_ZITIERTER TEXTAUSZUG_

>>>>>

Interessant ist die Frage nach dem Unrechtsbewusstsein der Vier. Zwar war allen
klar, dass sie mit dem Einbruch in den Stadtwechsel etwas Verbotenes taten, doch
versuchten sie diesem Umstand mit der schon erwähnten Obligation abzuhelfen, mit
der sie sich zu, wenn auch unbekannten, Kreditnehmern stilisierten. In diese Richtung
deutet auch die Verpflichtung, das „entliehene" Geld mit zehn Prozent Zinsen
zurückzuzahlen. Die Verschreibung scheint durchaus ernst gemeint gewesen zu sein,
zumindest findet sich in den Akten kein Hinweis darauf, dass damit die Stadt und
die Wechselherren verspottet werden sollten. Im Gegenteil, Scherer und Widen-
meyer teilten in ihren Verhören mit, wie sie sich die Rückgabe des Geldes vorstellten
. Außerdem soll Widenmeyer seinen Kumpanen erzählt haben, dass er die Verschreibung
notfalls aus dem Erbteil seines reichen Vaters bezahlen könnte, da er
hoffe, sein Vater werde nicht mehr lange leben.33 Es wäre also falsch, in den Einbrüchen
einen Ausdruck von „Sozialrebellentum" zu sehen, wie man etwa durch die
Unterhaltung über den Reichtum des Anwalts Colinus vermuten könnte. Vielmehr
ist es gerade der Reichtum der Stadt, der Universität und des Anwalts, der sie zu Zielen
der Bande macht. So soll Widenmeyer gesagt haben, in der Universität were eine
guete Beyt Zueriagen, daß die V[mversi]tet. seye reicher dann die ganze Statte Von
Äußerungen, die diese Ordnung in Frage stellen oder gar von einer Umverteilung
des erbeuteten Geldes ist dagegen nirgends die Rede.

<<<<<

_DATEN_
>>>>>

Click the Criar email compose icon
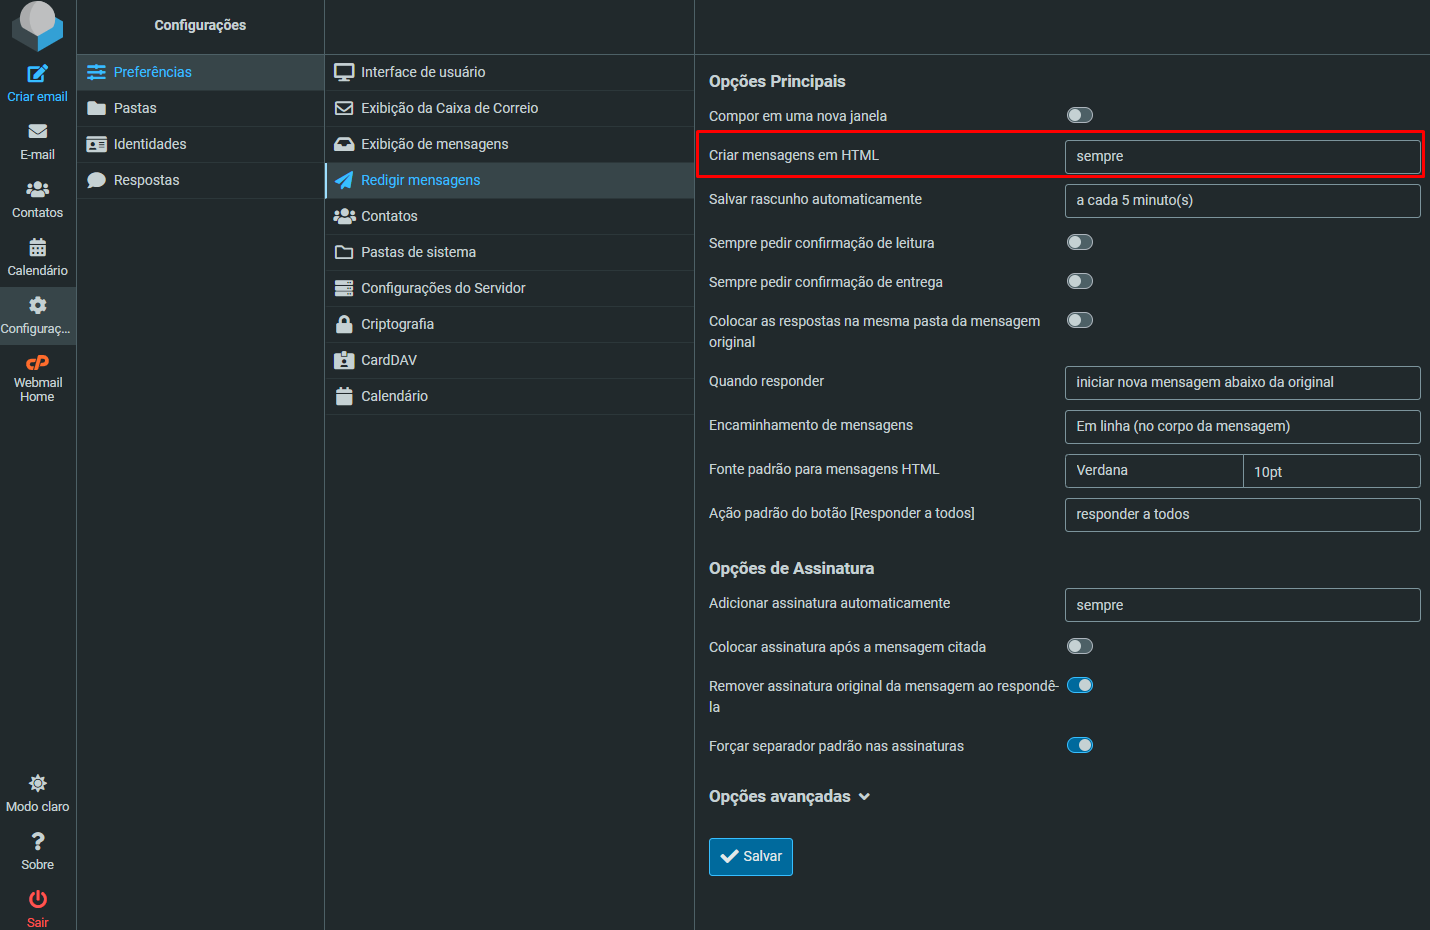Image resolution: width=1430 pixels, height=930 pixels. tap(37, 74)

<<<<<

_ARBEITSAUFTRÄGE_
[1] Welche Personen nennt der Textauszug mit Namen?
[2] Wie lässt sich der Absatz des Textauszugs, der mit „Interessant ist die Frage“ beginnt, als knappe Stichpunktliste mit allen wesentlichen Fakten wiedergeben?
Die Daten werden hier nicht gebraucht.

_LÖSUNGEN_
[1] Scherer, Widenmeyer, Colinus

[2]
- Die Vier wussten, dass der Einbruch in den Stadtwechsel verboten war.
- Mit einer Obligation stellten sie sich als, wenn auch unbekannte, Kreditnehmer dar.
- Sie verpflichteten sich, das „entliehene“ Geld mit zehn Prozent Zinsen zurückzuzahlen.
- Die Verschreibung war offenbar ernst gemeint. Die Akten enthalten keinen Hinweis auf Spott gegen die Stadt oder die Wechselherren.
- In ihren Verhören schilderten Scherer und Widenmeyer, wie sie das Geld zurückgeben wollten.
- Widenmeyer soll gesagt haben, er könne notfalls aus dem Erbe seines reichen Vaters zahlen, da er hoffe, dieser werde nicht mehr lange leben.
- Die Einbrüche waren kein Ausdruck von „Sozialrebellentum“.
- Gerade der Reichtum der Stadt, der Universität und des Anwalts machte sie zu Zielen der Bande.
- Von Äußerungen, die diese Ordnung infrage stellen, oder von einer Umverteilung der Beute ist nirgends die Rede.